# [Work item]
Word for word, copy all the data and drop the pictures.

# [Data under study]
|---|

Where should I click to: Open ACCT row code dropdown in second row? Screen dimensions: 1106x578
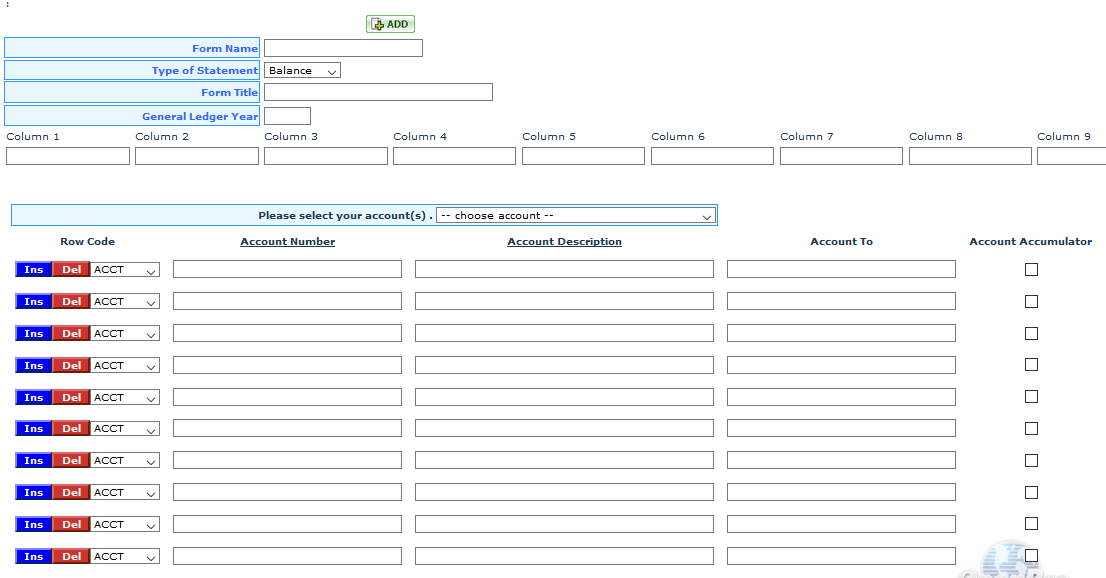tap(125, 302)
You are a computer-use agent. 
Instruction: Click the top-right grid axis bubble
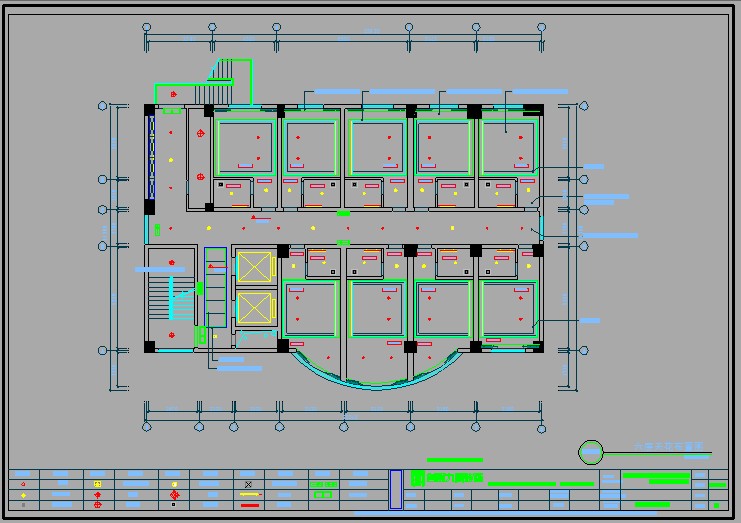click(542, 28)
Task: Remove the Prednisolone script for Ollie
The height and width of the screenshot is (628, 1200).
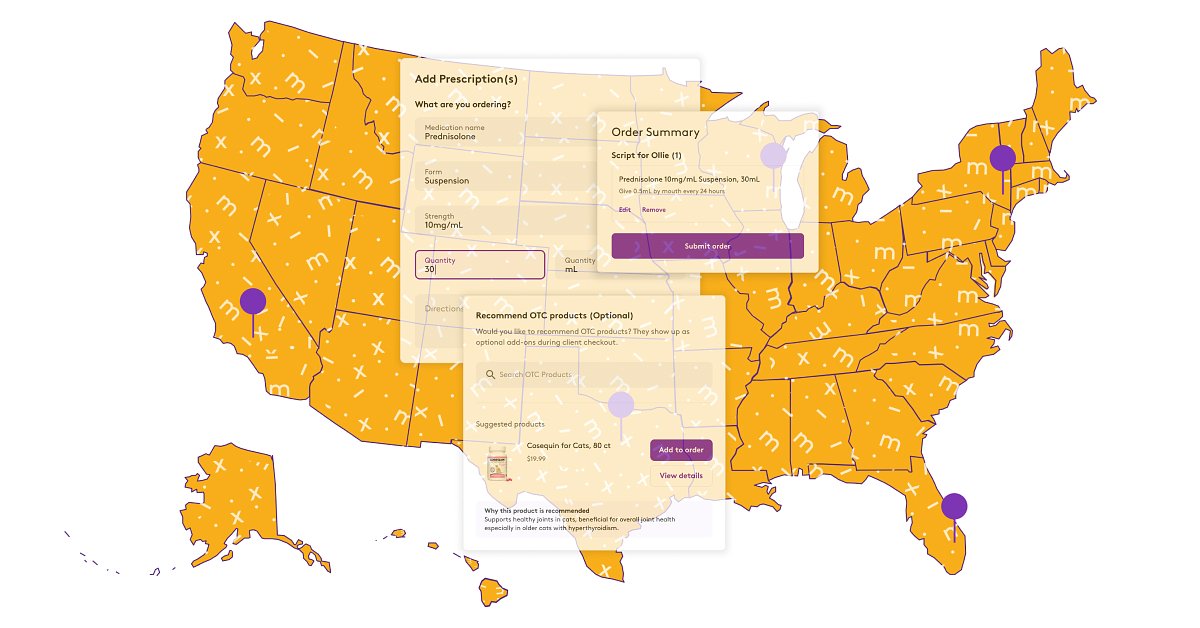Action: coord(653,210)
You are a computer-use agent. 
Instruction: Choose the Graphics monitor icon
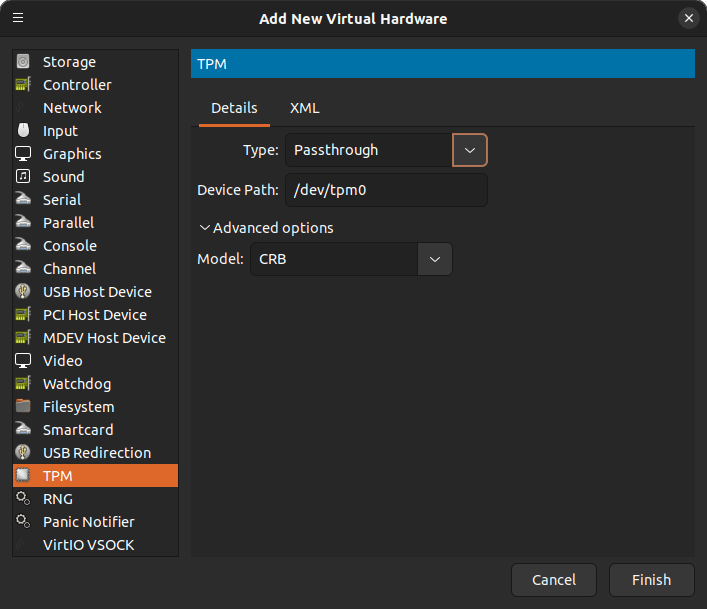[23, 154]
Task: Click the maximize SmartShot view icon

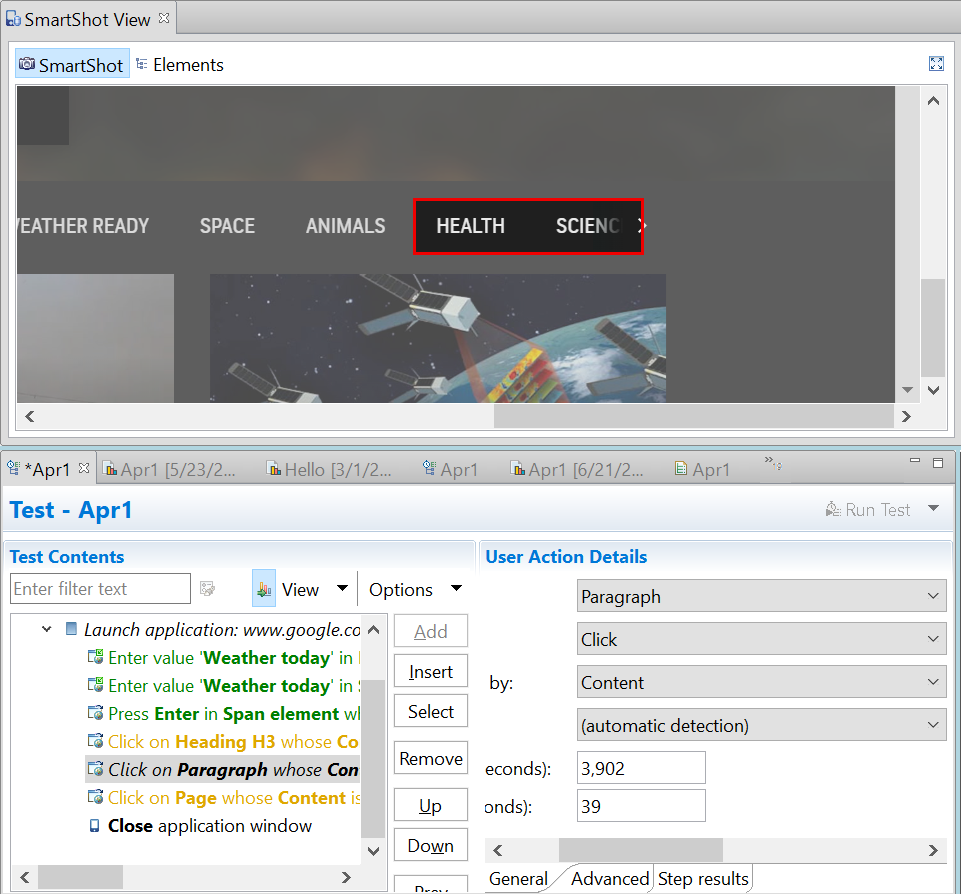Action: point(936,64)
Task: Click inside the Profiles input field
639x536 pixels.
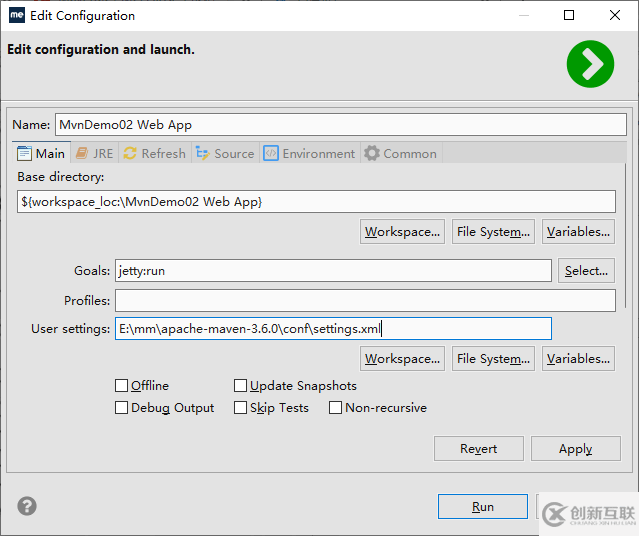Action: [x=365, y=300]
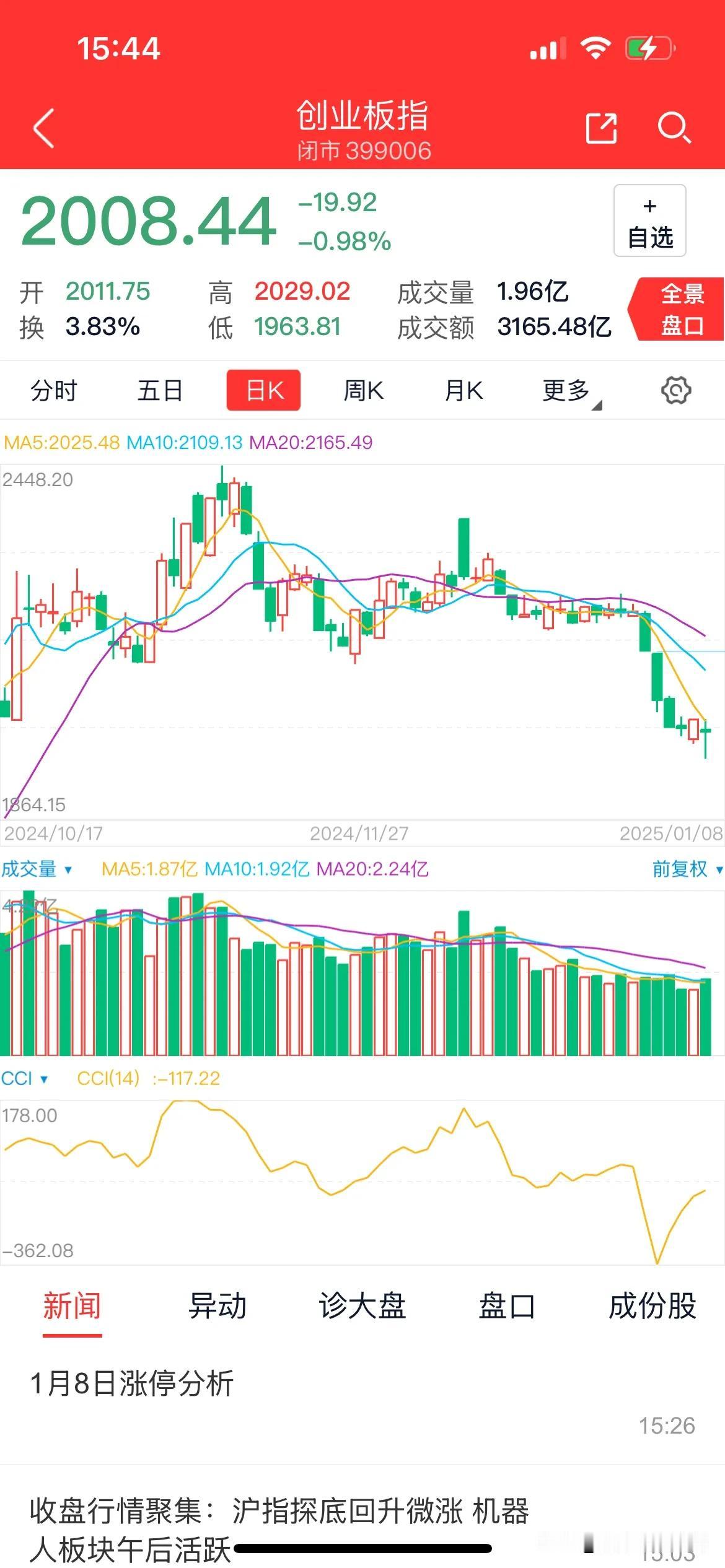This screenshot has width=725, height=1568.
Task: Switch to the 异动 tab
Action: pos(218,1307)
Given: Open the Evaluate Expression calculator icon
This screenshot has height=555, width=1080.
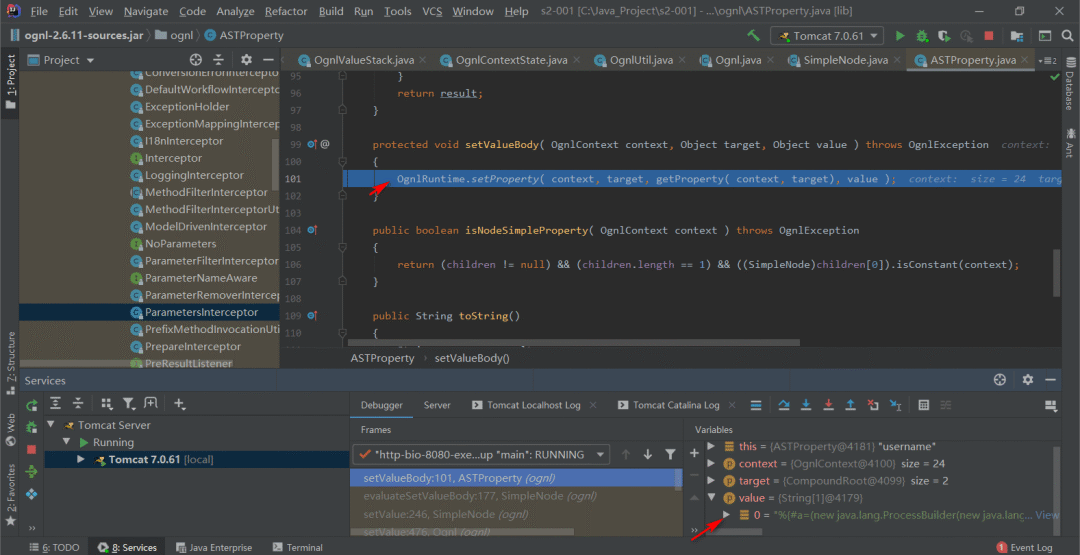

|---|

# [Output of the task]
Where should I click to: Open ACCT row code dropdown in second row? Screen dimensions: 1106x578
tap(125, 302)
You are a computer-use agent. 
Instruction: Click the top-right grid axis bubble
click(542, 28)
Task: Remove the Prednisolone script for Ollie
The height and width of the screenshot is (628, 1200).
Action: coord(653,210)
You are a computer-use agent. 
Instruction: Choose the Graphics monitor icon
[23, 154]
Task: Click the maximize SmartShot view icon

Action: point(936,64)
Task: Click inside the Profiles input field
639x536 pixels.
Action: [x=365, y=300]
This screenshot has width=725, height=1568.
Task: Switch to the 异动 tab
Action: pos(218,1307)
Given: Open the Evaluate Expression calculator icon
This screenshot has height=555, width=1080.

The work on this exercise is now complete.